Prompt: Locate every row below that contains the word "should", matching case exactly, and copy each of those rows in full.

[Opening The data section]

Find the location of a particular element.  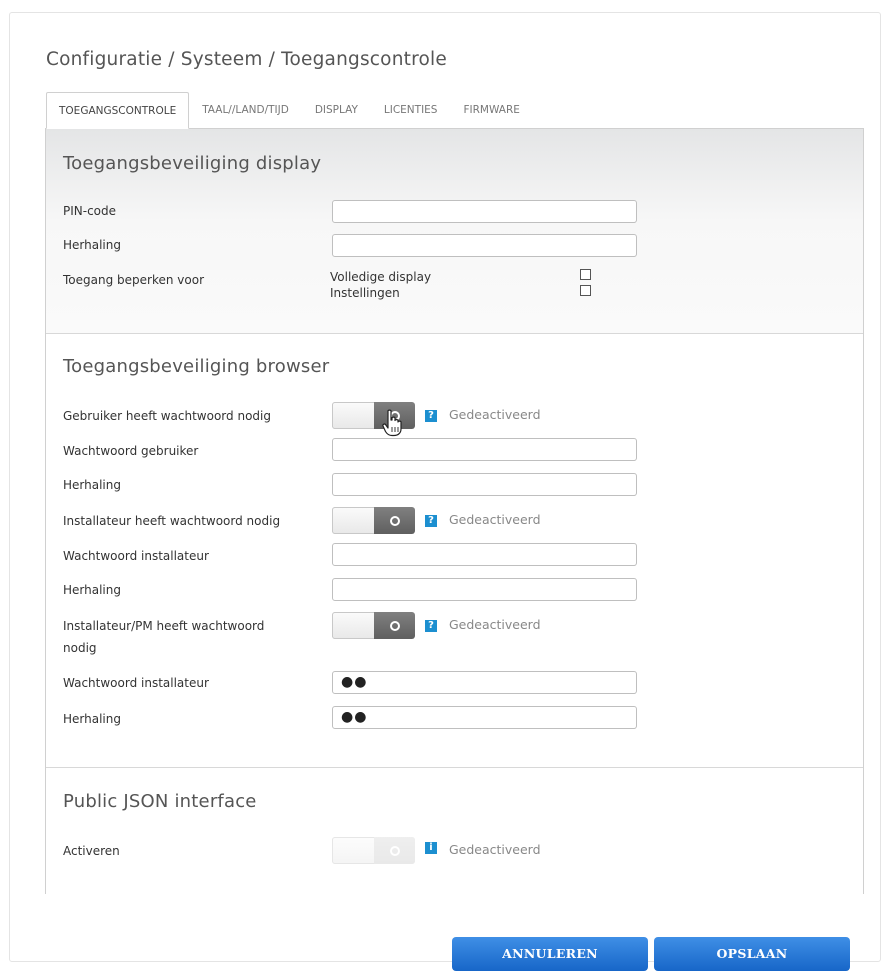

user-repeat-label: Herhaling is located at coordinates (92, 485).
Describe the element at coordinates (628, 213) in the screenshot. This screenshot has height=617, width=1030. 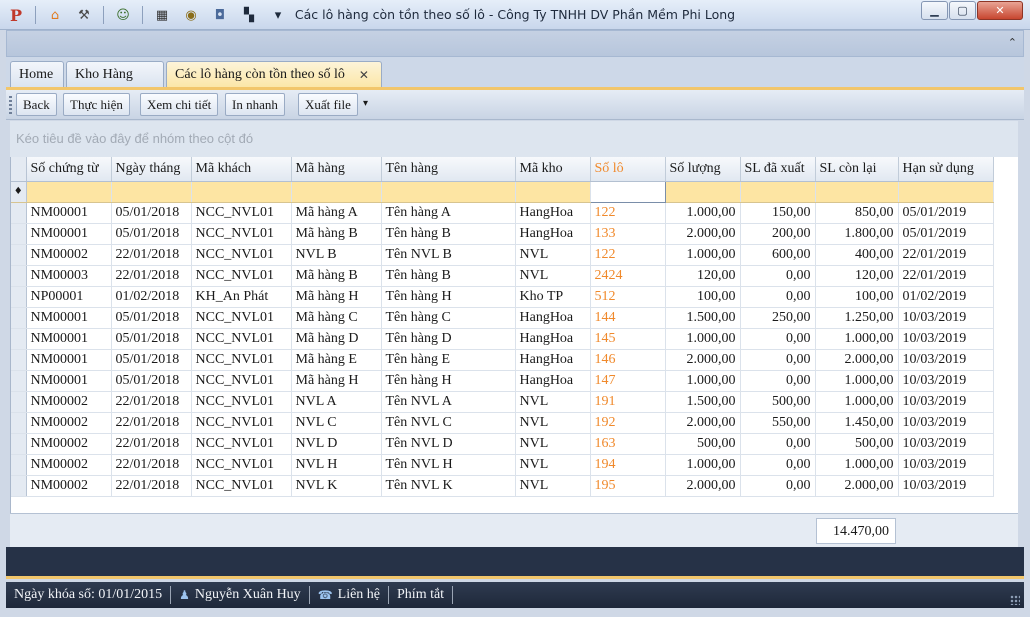
I see `col-so-lo-cell: 122` at that location.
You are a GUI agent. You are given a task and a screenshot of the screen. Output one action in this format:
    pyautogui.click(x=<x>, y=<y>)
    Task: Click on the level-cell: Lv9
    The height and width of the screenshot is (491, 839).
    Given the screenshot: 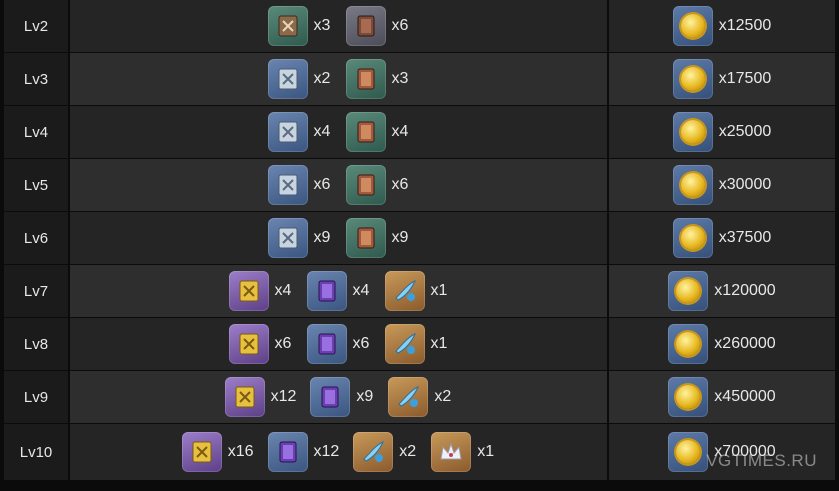 What is the action you would take?
    pyautogui.click(x=37, y=397)
    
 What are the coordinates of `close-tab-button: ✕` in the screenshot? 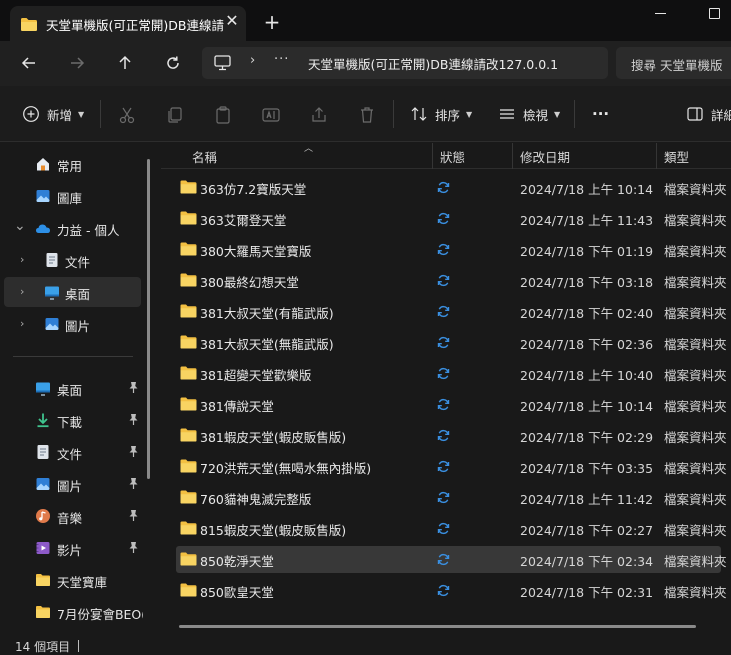 It's located at (232, 21).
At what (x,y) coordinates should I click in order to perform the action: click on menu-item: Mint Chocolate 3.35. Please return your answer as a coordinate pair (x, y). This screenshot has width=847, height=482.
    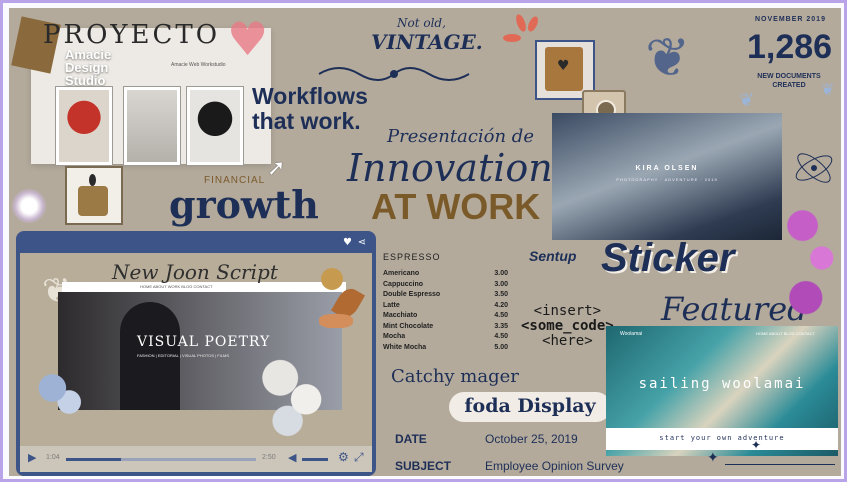
    Looking at the image, I should click on (446, 328).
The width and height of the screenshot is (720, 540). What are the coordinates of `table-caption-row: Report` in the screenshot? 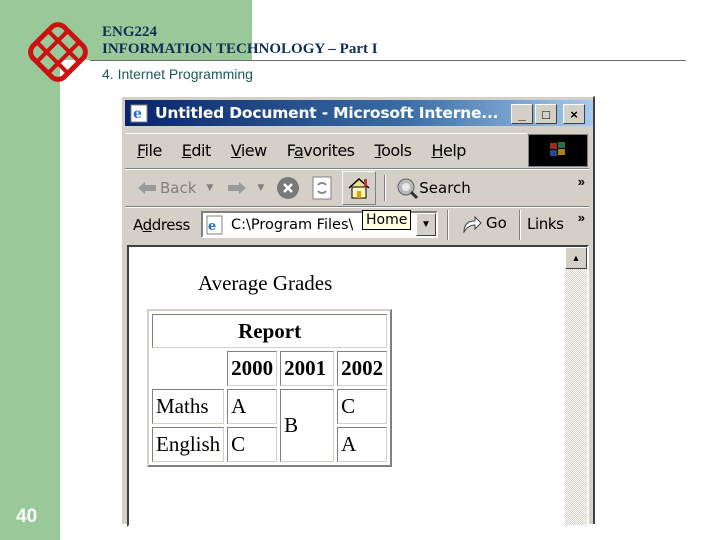 It's located at (270, 331).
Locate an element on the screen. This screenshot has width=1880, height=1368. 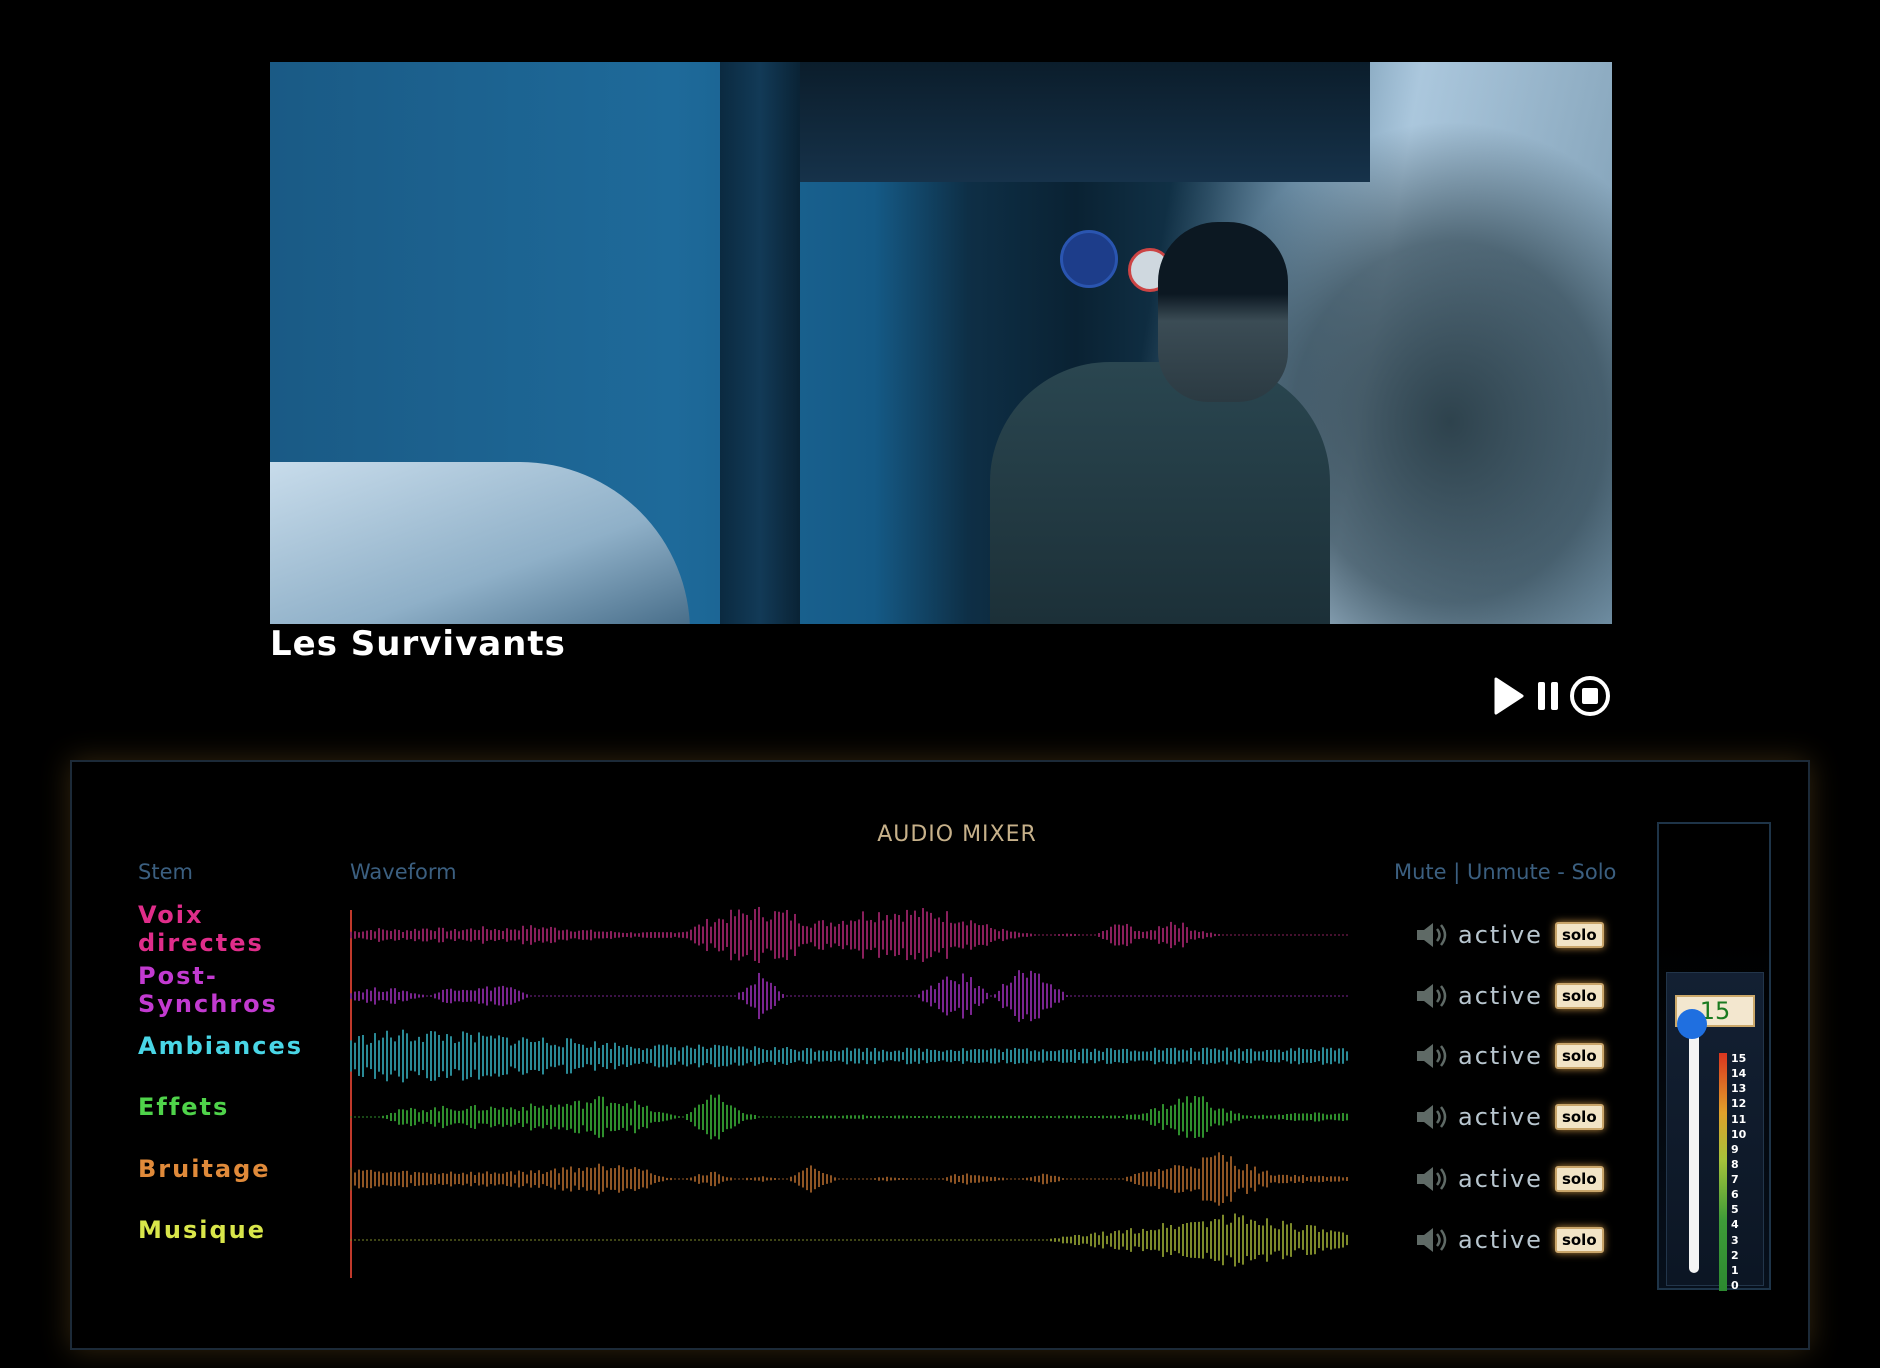
level-scale-tick: 10 is located at coordinates (1739, 1134).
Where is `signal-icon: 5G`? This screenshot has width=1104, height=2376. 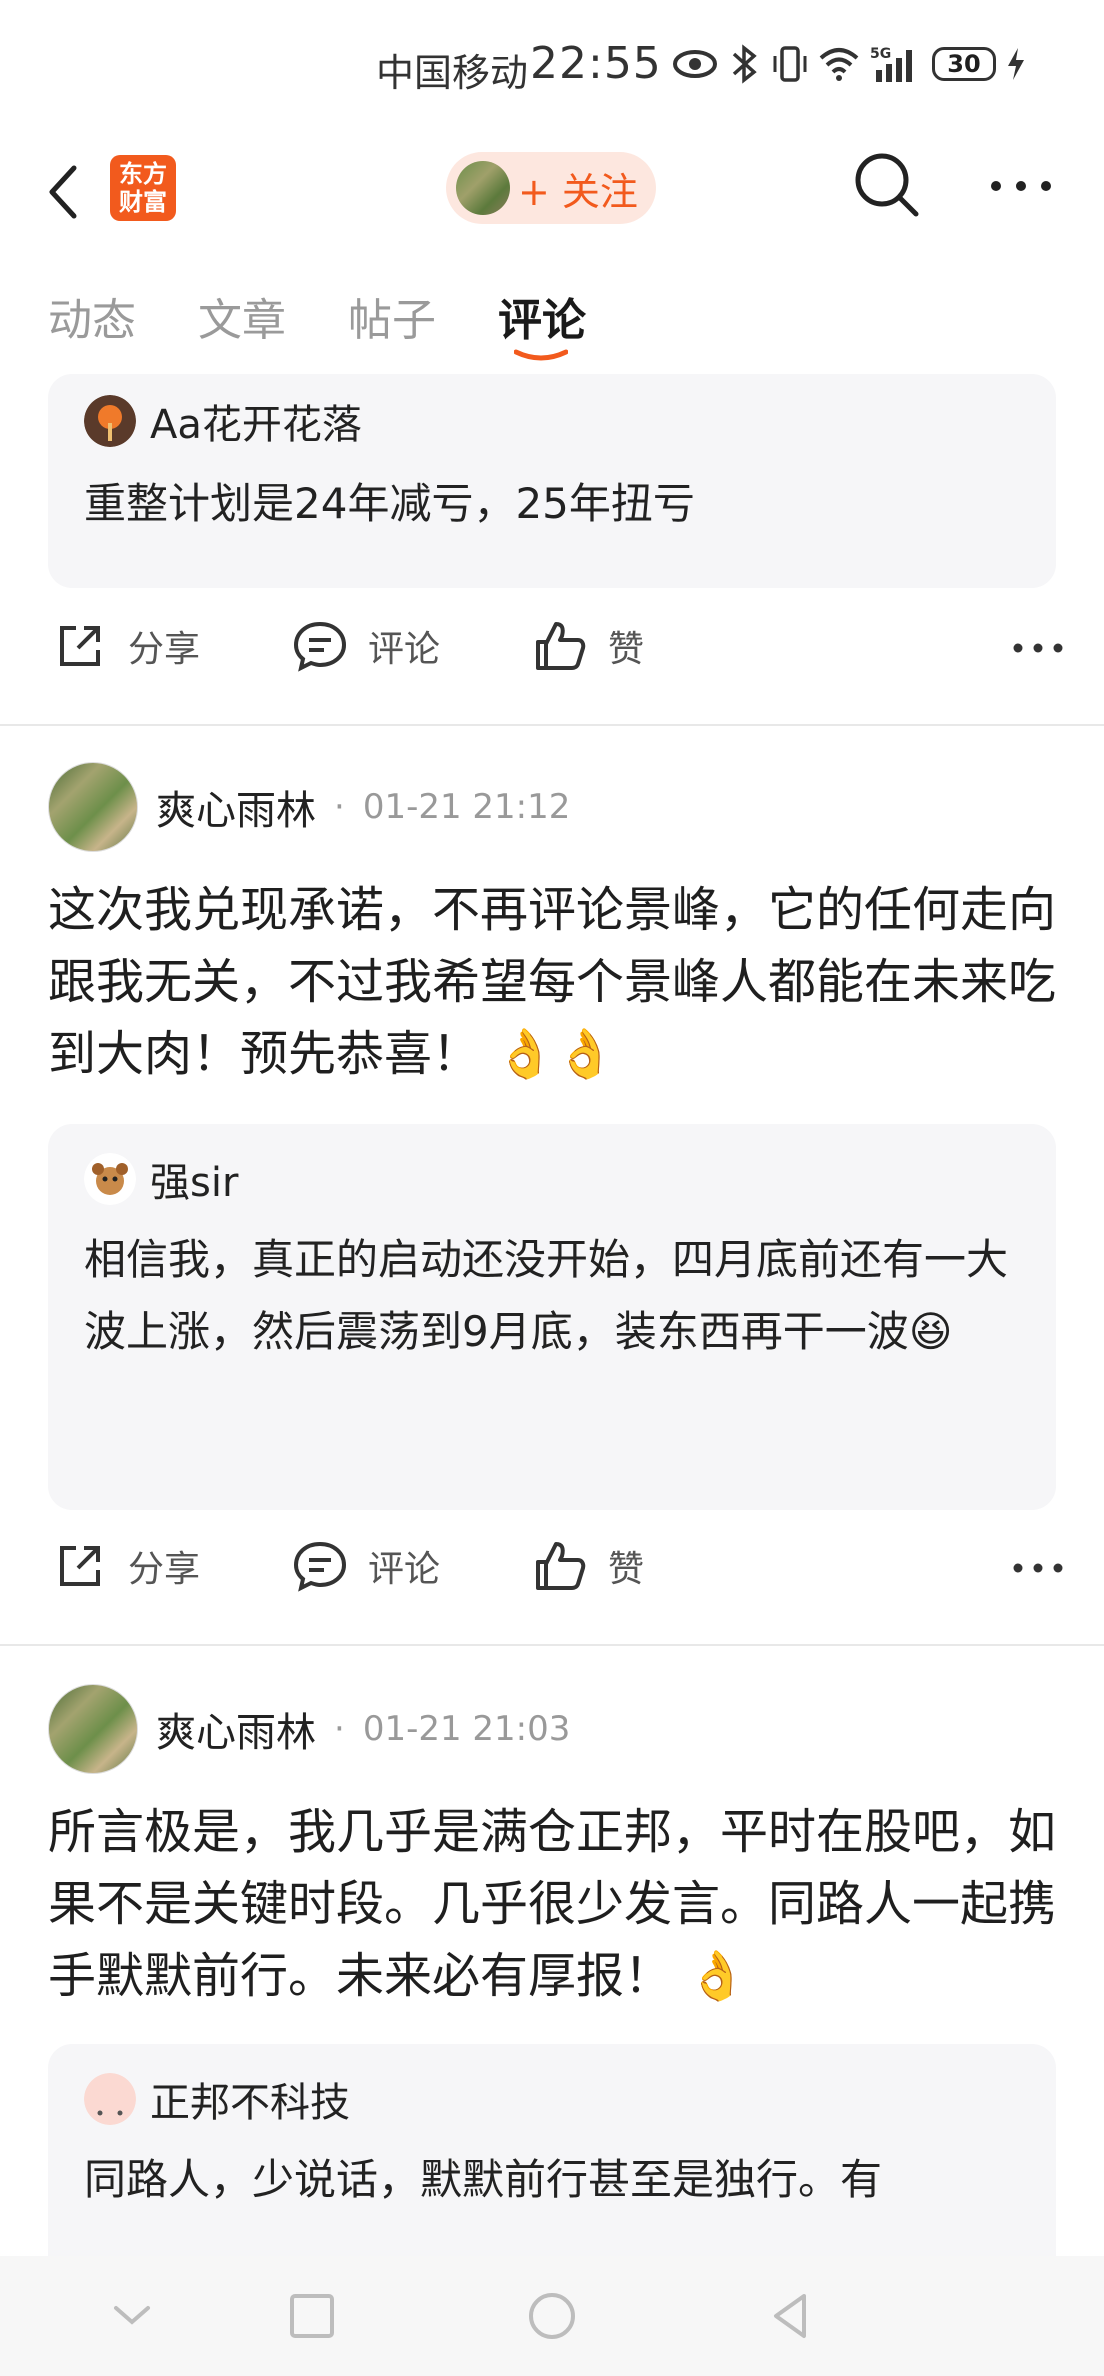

[Closing The data section]

Reply to the exercise:
At what (x,y) coordinates should I click in order to perform the action: click on menu-item: Mint Chocolate 3.35. Please return your answer as a coordinate pair (x, y). This screenshot has width=847, height=482.
    Looking at the image, I should click on (446, 328).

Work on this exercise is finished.